Sean Oldham is the drummer. When we began playing with him is really when Richmond Fontaine came into its own. He’s an amazing drummer who can play any style he wants and he’s so good he could probably read a book and play all our tunes and watch TV at the same time. Plus he’s an expert
electrian, mechanic, plumber, and carpenter.
Dave Harding is really the heart of Richmond Fontaine. He’s a huge music fan and an encylopedia of knowledge about it. He and I have been at this a long time and still there is no better guy to get a drink with. Plus he’s just a great, great bass player, my favorite bass player around.”
It is evident that these guys are the greatest possible of friends, who like nothing better than gruelling tours such as the one they undertook in Europe in the autumn:
“Hell, just getting to get out of the States was a huge success for us. Only
Sean had been to Europe. I’d never really left the States, nor
had the the other guys. So it was a great adventure. To think that I’d get to travel to the UK and to Ireland and Norway and Spain. Those are things you dream about but never think will really happen. And then to have people actually like our band was even more exciting, and the people we met were really nice and friendly and we all wanted to move to the country we were in at the time. If we were in Spain we’d all say, ‘we should just move here.’ And we’d talk about it and dream about it. It was the same in Ireland and everywhere else. So all in all, a real lucky break.”?
On the other hand, it takes much more than luck for a band to break through in such a dramatic way, and much of the credit must go to Willy’s episodic, story-telling style of songwriting:
“I write in a style of a narrator a lot of the time. I’m usually trying to tell
a story and I want the music to be the soundtrack for the lyrics.

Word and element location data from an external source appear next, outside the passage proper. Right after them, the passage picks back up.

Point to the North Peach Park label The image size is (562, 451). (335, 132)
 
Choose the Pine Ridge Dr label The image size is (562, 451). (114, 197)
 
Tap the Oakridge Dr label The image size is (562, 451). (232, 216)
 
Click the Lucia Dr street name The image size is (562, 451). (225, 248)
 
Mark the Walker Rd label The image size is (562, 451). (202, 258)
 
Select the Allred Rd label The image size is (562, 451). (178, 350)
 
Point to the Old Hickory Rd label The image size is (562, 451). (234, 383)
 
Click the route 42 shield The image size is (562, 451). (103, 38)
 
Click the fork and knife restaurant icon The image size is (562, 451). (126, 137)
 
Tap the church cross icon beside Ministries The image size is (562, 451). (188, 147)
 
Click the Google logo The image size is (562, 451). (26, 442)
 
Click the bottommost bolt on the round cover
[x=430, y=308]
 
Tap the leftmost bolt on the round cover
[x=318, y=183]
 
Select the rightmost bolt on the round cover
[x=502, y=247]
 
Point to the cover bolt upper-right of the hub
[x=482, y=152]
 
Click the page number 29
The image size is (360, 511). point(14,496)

That’s where the band is so great. They’re good at taking the folk song I bring them and changing it into something different altogether. The postcards came from when we’d be on the road in the States and I’d send my grandmother postcards from every town we’d go to. She was one of nicest people I knew so I could never tell her anything except about the weather or about what a great time I was having. That I was making money and being safe and that I wasn’t drinking too much and I was saving for my retirement. All lies, I hate to say. So I started writing these crazy postcards for fun, to let off steam. Walter (a character from the latest album, Post To Wire) came out of that. I get a little nuts on the road, and he’s one of those personalities that comes out after hanging out with the same four guys and drinking every day. Then when JD Foster, our producer, came, I told him about wanting to do a spoken word series on the record and he thought it was a good idea and we gave it a try.”

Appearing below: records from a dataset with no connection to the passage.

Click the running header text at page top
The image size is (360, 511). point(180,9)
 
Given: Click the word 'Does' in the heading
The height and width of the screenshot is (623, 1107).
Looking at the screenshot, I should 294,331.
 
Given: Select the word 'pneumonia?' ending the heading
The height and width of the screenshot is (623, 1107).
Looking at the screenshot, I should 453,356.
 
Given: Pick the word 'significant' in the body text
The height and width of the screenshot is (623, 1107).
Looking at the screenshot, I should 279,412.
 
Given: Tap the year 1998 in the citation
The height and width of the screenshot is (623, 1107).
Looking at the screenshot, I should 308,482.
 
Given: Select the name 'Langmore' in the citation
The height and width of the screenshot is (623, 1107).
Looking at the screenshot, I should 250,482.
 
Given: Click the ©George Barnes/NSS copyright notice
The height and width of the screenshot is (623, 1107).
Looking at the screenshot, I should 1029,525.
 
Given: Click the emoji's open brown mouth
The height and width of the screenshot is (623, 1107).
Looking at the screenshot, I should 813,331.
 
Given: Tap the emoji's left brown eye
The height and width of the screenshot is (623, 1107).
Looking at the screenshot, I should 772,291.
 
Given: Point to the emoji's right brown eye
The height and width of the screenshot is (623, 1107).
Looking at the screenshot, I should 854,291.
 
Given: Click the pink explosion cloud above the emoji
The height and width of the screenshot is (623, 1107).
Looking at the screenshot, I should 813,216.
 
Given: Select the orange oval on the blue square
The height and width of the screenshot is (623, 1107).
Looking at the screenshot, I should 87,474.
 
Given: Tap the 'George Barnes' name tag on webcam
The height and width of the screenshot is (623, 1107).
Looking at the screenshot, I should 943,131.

Anticipation is high for the band’s newly-completed seventh album, “The Fitzgerald”. Willy (who has also just been signed up for a book deal with Faber and Faber for his first novel) has an interesting explanation for why Richmond Fontaine’s progress up the slippery ladder of success has been so gradual:
“Right now we’re just practising and getting ready to eventually hit the road in the States. But all in all we’re taking it pretty easy. That’s how we’ve lasted so long, we just don’t work too hard.”